AIM OF THE TASK ->
How many lines in the records below contain the word "click"? Reply with that number only.

---------- INFORMATION

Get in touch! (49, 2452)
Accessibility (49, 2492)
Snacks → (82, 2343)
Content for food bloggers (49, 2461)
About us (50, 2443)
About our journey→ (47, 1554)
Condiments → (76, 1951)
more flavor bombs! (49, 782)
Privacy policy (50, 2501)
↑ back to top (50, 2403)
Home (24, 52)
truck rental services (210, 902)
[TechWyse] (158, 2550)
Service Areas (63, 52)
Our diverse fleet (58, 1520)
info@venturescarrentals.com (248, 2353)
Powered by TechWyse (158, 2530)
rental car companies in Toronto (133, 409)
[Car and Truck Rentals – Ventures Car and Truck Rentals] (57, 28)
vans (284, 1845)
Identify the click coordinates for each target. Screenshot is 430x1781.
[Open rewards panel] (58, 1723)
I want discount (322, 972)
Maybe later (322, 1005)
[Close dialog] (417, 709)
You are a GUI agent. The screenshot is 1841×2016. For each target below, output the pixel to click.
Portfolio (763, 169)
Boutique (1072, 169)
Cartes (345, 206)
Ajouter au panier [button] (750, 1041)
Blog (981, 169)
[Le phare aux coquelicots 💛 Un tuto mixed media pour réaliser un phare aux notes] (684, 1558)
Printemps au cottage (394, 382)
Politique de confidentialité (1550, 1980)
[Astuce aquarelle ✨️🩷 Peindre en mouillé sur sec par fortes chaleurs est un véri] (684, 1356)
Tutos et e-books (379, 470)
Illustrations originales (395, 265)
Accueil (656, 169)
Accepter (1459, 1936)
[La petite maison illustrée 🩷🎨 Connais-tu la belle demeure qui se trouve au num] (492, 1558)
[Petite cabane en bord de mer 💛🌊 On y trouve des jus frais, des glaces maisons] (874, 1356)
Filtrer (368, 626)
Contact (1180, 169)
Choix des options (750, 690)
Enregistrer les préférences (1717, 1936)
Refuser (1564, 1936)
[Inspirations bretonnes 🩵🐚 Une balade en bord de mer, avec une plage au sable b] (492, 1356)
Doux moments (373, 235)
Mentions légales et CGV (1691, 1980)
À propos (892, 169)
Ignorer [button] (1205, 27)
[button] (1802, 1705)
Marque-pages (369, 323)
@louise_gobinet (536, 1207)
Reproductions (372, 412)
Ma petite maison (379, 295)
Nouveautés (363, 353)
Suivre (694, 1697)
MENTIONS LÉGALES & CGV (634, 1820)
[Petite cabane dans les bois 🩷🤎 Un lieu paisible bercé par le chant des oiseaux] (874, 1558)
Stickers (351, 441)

--------------------

EXERCISE SOLUTION ->
2